Collected data entries:
=-=-=-=-=
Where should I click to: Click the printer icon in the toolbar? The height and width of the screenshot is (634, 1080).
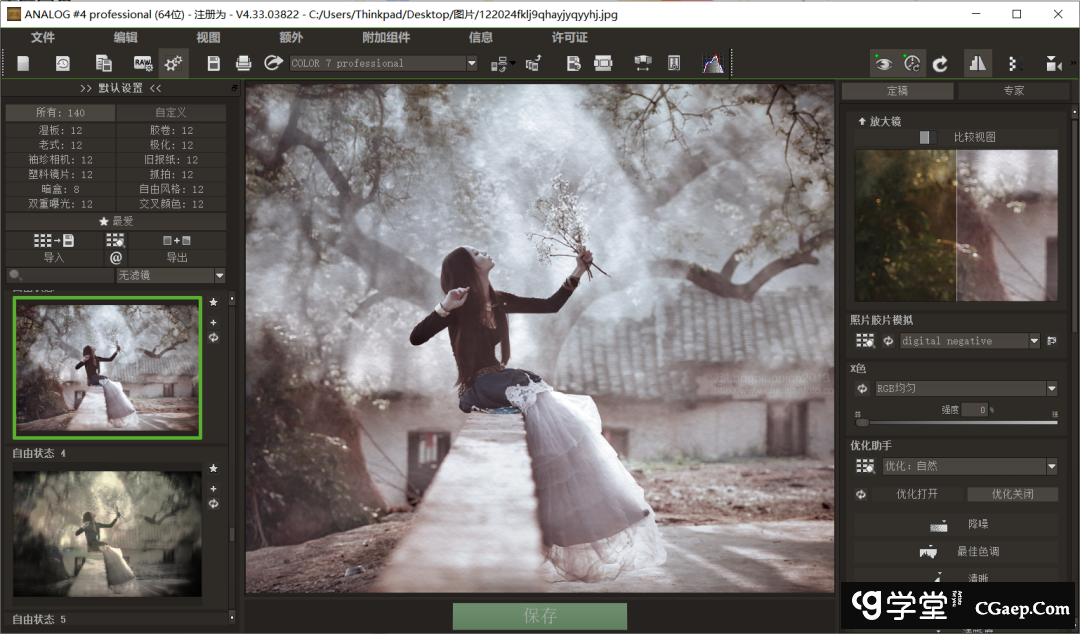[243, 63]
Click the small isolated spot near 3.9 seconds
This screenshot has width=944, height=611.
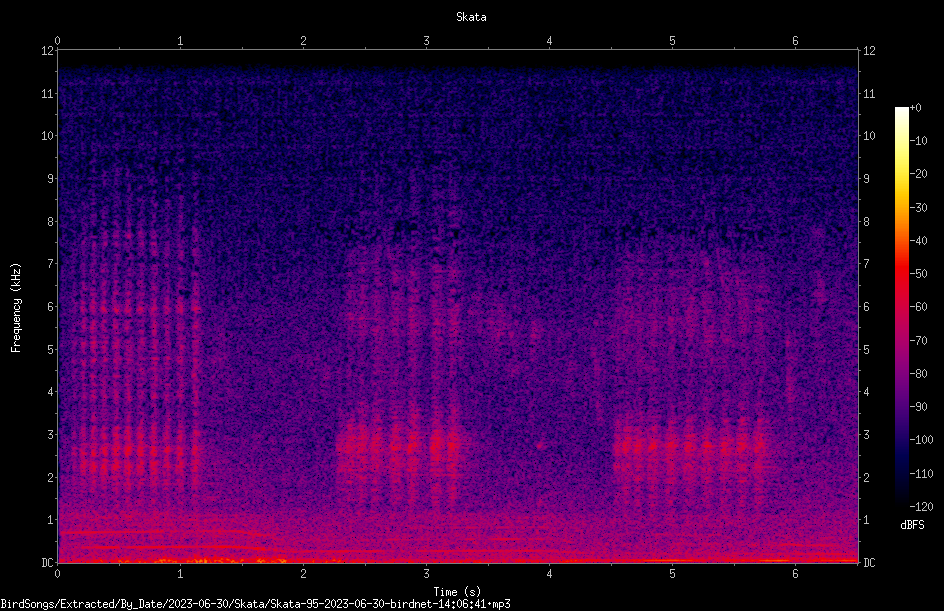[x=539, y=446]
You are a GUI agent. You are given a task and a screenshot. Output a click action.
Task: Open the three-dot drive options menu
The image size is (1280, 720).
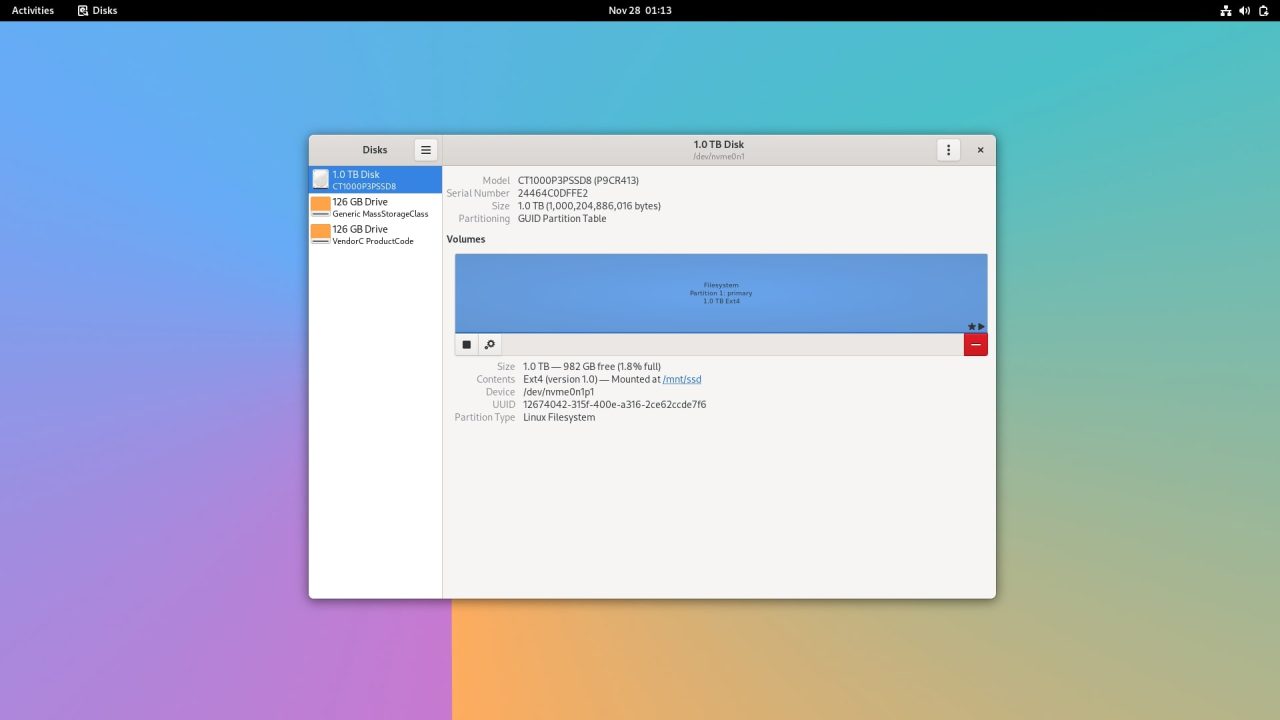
=-=-=-=-=
Work required -> Return every entry above exactly. Pictures stay out.

Output of the exercise ->
Where should I click to: Click the printer icon in the toolbar? The height and width of the screenshot is (634, 1080).
[243, 63]
Click the small isolated spot near 3.9 seconds
This screenshot has width=944, height=611.
[x=539, y=446]
You are a GUI agent. You are given a task and a screenshot. Output a click action.
Task: Open the three-dot drive options menu
The image size is (1280, 720).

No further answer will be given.